Cada novo projeto foi criado a partir de experiências pessoais de quem o colocou na mesa, com os roteiros meticulosamente desenvolvidos com o cuidado de preservar essa ideia original. É um trabalho em equipe que trouxe pérolas como "Os Incríveis", "Procurando Nemo", "Up", "Wall-E" - ora, praticamente todo o catálogo do estúdio.

Ian (Tom Holland) na animação "Dois Irmãos" - Disney/Divulgação - Disney/Divulgação
O Sol vai embora e, com ele, a esperança de Ian ver seu pai
Imagem: Disney/Divulgação

Existe, porém, um padrão a ser observado. Desde sua concepção, a Pixar procurou concentrar seus esforços criativos em um projeto por vez, com uma frequência de um filme a cada ano. Quando o volume de trabalho aumenta, a qualidade sofre.
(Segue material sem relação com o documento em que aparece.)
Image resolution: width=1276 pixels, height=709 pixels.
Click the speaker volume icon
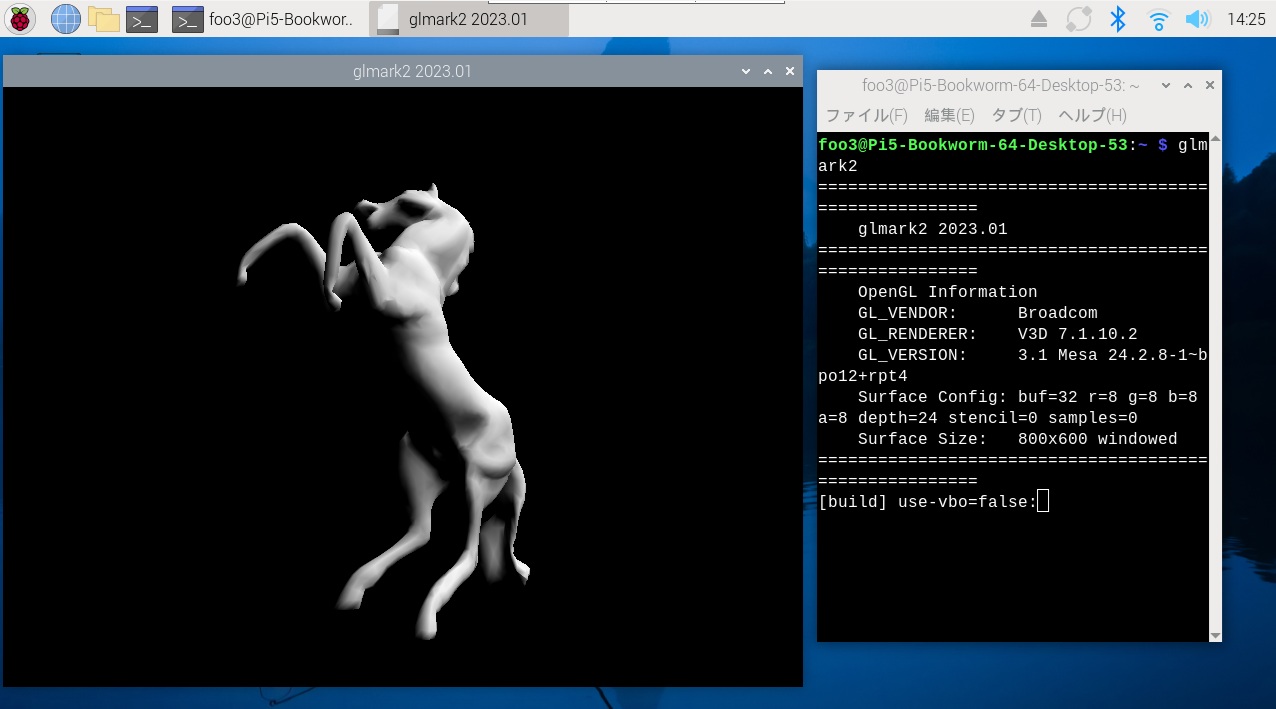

Quando o estúdio colocou dois produtos nos cinemas no mesmo ano, a balança sempre pendeu para um lado.

Foi assim em 2015, com "Divertida Mente" engolindo o apagado "O Bom Dinossauro". Foi assim em 2017, com "Viva!" fazendo estrago na lataria de "Carros 3" (de longe a série mais fraca da Pixar). E parece que a história vai se repetir em 2020. "Dois Irmãos" surge como o filme mais convencional. Já "Soul", agendado para junho, pode tomar a frente como o filme do estúdio a ser lembrado nessa temporada.

Ainda assim, talvez eu esteja batendo muito pesado em "Dois Irmãos". É difícil manter a genialidade e o espírito criativo sempre em alta, especialmente quando o trabalho surge em um ambiente corporativo, que preza pela excelência, claro, mas também busca metas. Já é incrível que a Pixar continue apostando em histórias originais, principalmente quando faz parte de um conglomerado tão gigantesco quanto a Disney.

Talvez, por fim, a Pixar tenha deixado todos nós mal acostumados, com a sensação de sair de uma sessão de (quase todos) seus filmes com o espírito elevado, as emoções afloradas, a pontinha de esperança renovada. "Dois Irmãos" ainda consegue tudo isso. Mesmo que dificilmente seja lembrado no dia de amanhã.